• **REQUIREMENTS**:
1/ In the review of the 1984 stage adaptation, begin at the words "1984 is arguably" and stop after "to the stage.". Write that passage out again, replacing "sinister" with "menacing".
2/ In the review of the 1984 stage adaptation, who plays Julia?
3/ How would the review of the 1984 stage adaptation go on from its final sentence?

1984 is arguably the most famous dystopian political novel of all time. Orwell’s symbols, allegories and concepts have influenced a myriad of social commentators and left-wing ideologists for decades. In this new adaptation, presented by Headlong and Nottingham Playhouse Theatre Company, the cruelty and control, dominance and destruction implemented by Big Brother and the Party appears even more sinister and omnipresent than ever. This production places the themes of Orwell’s text under harsh scrutiny; the production is complex and intricate, an interrogation into both the days of the Party and its aftermath. Although an inevitably dark and heavy performance, 1984 is astonishingly successful in bringing Orwell’s text to the stage.
One day in Airstrip One, Oceania, Winston Smith – played by the talented Mark Arends – begins to write a diary. Increasingly disillusioned by Big Brother and the Party, Winston channels his anger and frustrations into writing – a rebellious act which renders him instantly a dead man. In constant fear of being caught by the Thought Police, Winston meets Julia, played by Hara Yannas, a fellow anti-Big Brother conspirator. Amidst a love affair ruled by fear and oppression, Winston and Julia attempt to join the Brotherhood, an organisation dedicated to implementing the downfall of Big Brother. However, in a world of Newspeak, double-thought and double-crossing, the two can trust no-one, not even one another, nor can they ever escape the omniscient gaze of Big Brother.

• **DATA BLOCK**:
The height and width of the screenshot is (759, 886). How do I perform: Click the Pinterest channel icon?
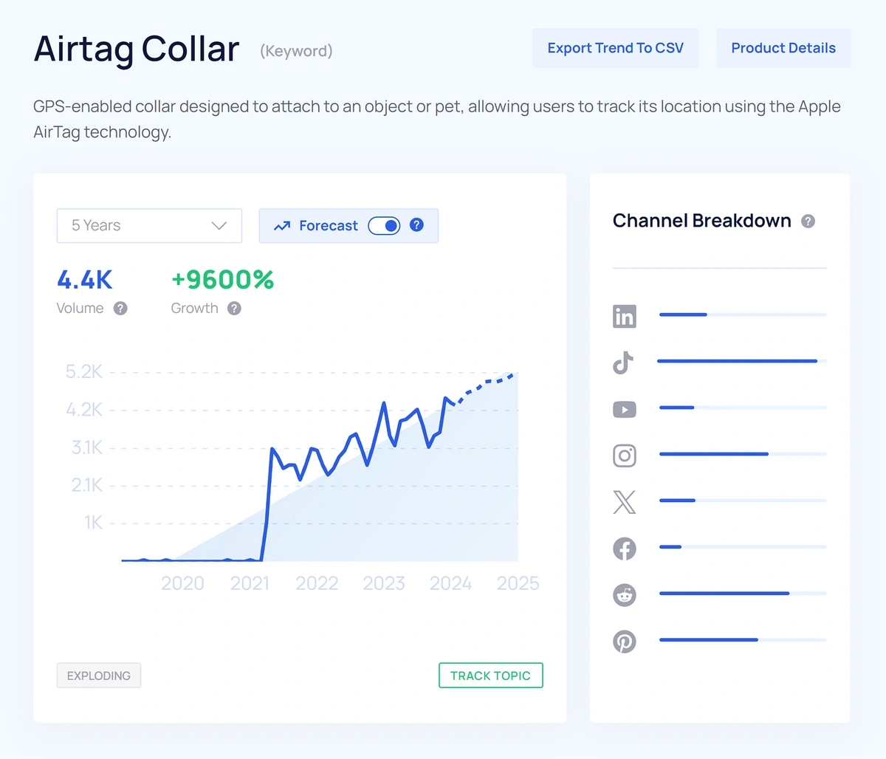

• **FINAL RESULTS**:
1/
1984 is arguably the most famous dystopian political novel of all time. Orwell’s symbols, allegories and concepts have influenced a myriad of social commentators and left-wing ideologists for decades. In this new adaptation, presented by Headlong and Nottingham Playhouse Theatre Company, the cruelty and control, dominance and destruction implemented by Big Brother and the Party appears even more menacing and omnipresent than ever. This production places the themes of Orwell’s text under harsh scrutiny; the production is complex and intricate, an interrogation into both the days of the Party and its aftermath. Although an inevitably dark and heavy performance, 1984 is astonishingly successful in bringing Orwell’s text to the stage.

2/ Hara Yannas

3/
This production is truly innovative. The employment of hidden cameras and screens, carried by actors or placed on props, broadcasts close-ups of intense scenes, not only mirroring the telescreens of Oceania but implicating the audience in the covert spying and undercover deceptions that have become habitual during the Party’s regime. Manipulation of stage space is also a device which dismantles the fourth wall: the audience are simultaneously spectators, fellow conspirators and Big Brother’s spies, the many and constant eyes that track the life and actions of Winston and Julia from beginning to end.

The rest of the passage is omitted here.